This task calls for the lines below starting at the one containing "Task: Click the Dollar General logo" and ending at the one containing "Instruction: Toggle fullscreen", repeated exactly with both ends kept and pictures left out.

Extracted data ->
►

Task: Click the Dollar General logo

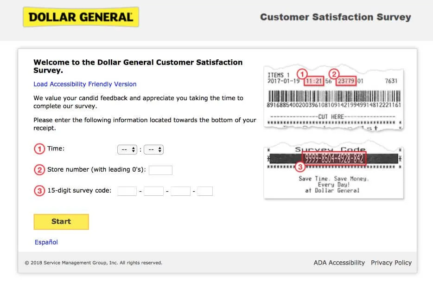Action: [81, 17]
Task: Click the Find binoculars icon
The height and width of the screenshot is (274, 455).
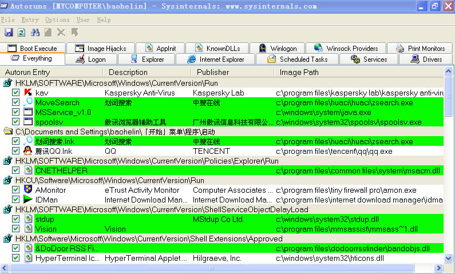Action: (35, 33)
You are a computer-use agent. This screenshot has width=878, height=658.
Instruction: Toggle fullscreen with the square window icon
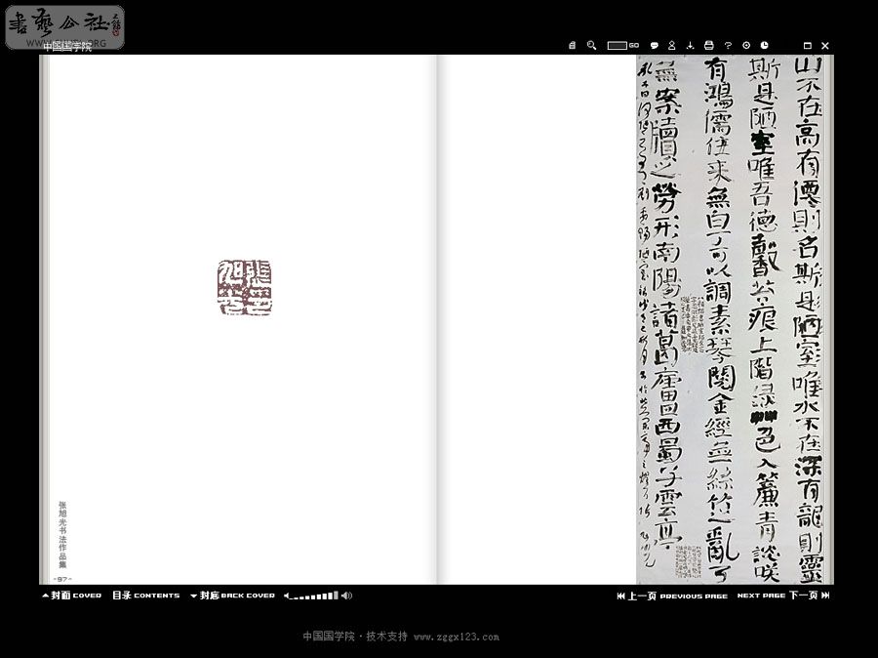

◄
►

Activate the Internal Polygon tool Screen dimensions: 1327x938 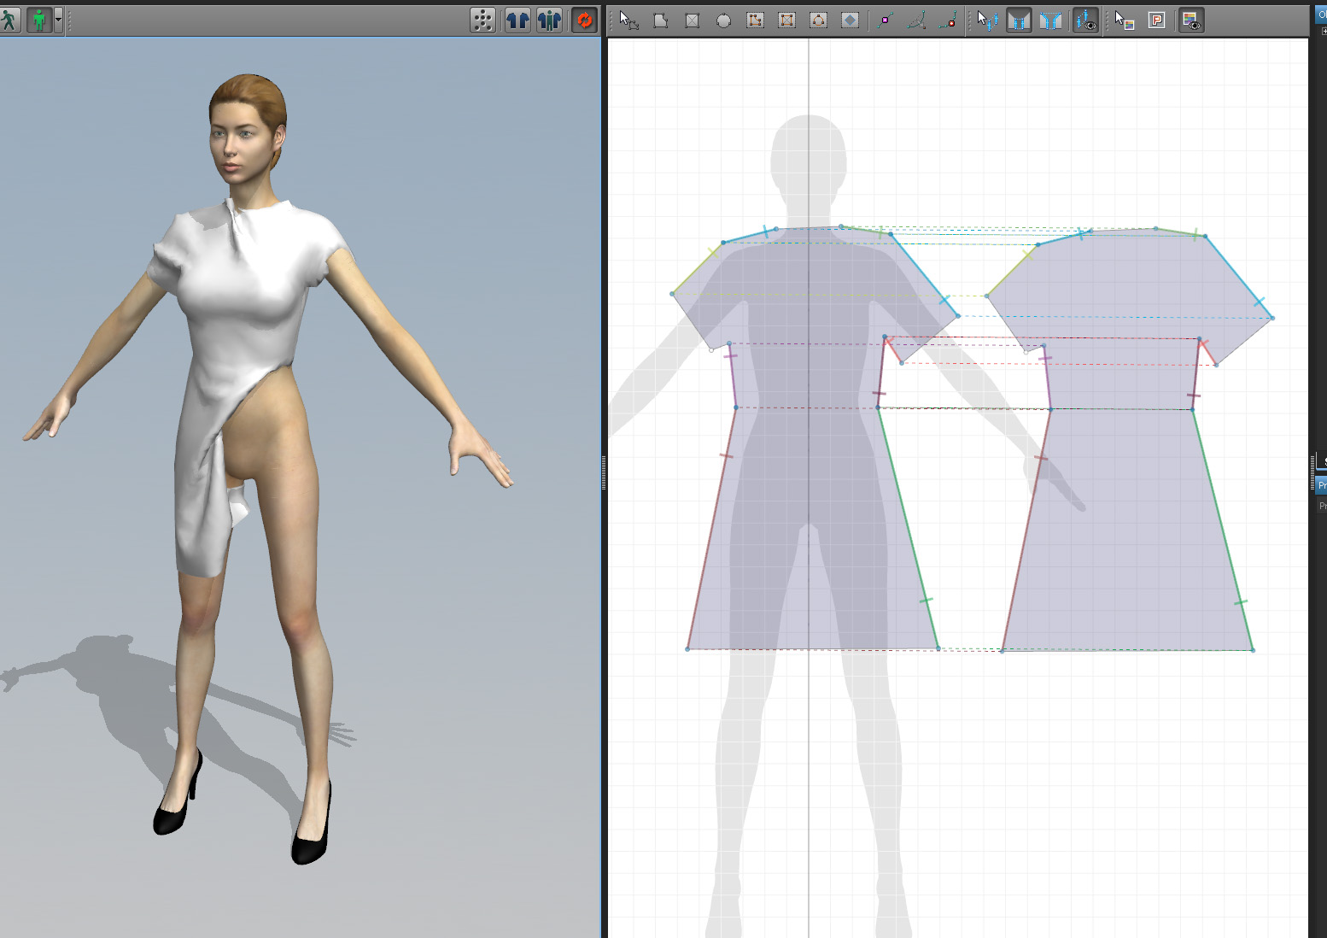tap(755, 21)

◄
►

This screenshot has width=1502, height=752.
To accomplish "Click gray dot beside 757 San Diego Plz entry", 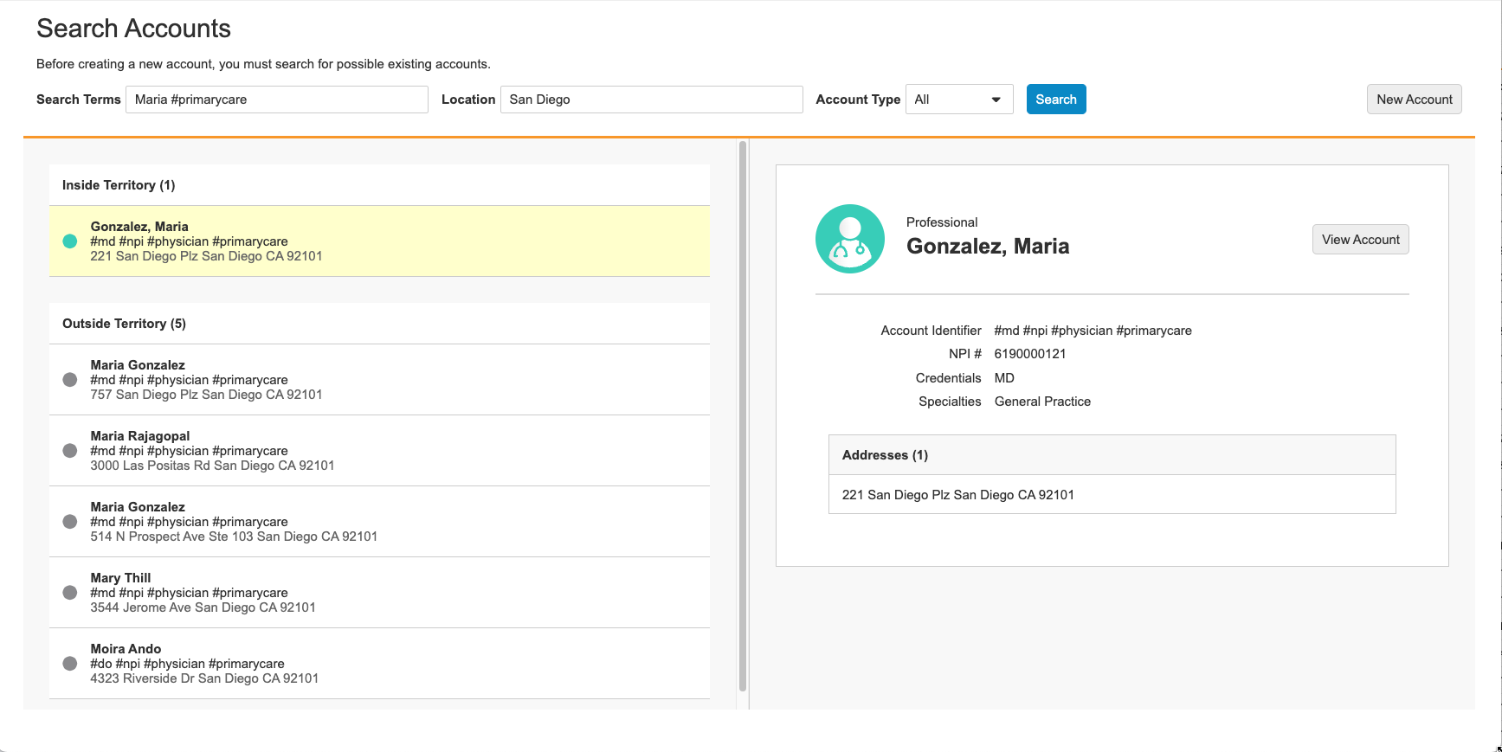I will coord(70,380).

◄

Written solution ->
Task: Click the Dollar General logo

Action: [81, 17]
Task: Click the Find binoculars icon
The height and width of the screenshot is (274, 455).
Action: (35, 33)
You are a computer-use agent. This screenshot has width=878, height=658.
Instruction: Toggle fullscreen with the square window icon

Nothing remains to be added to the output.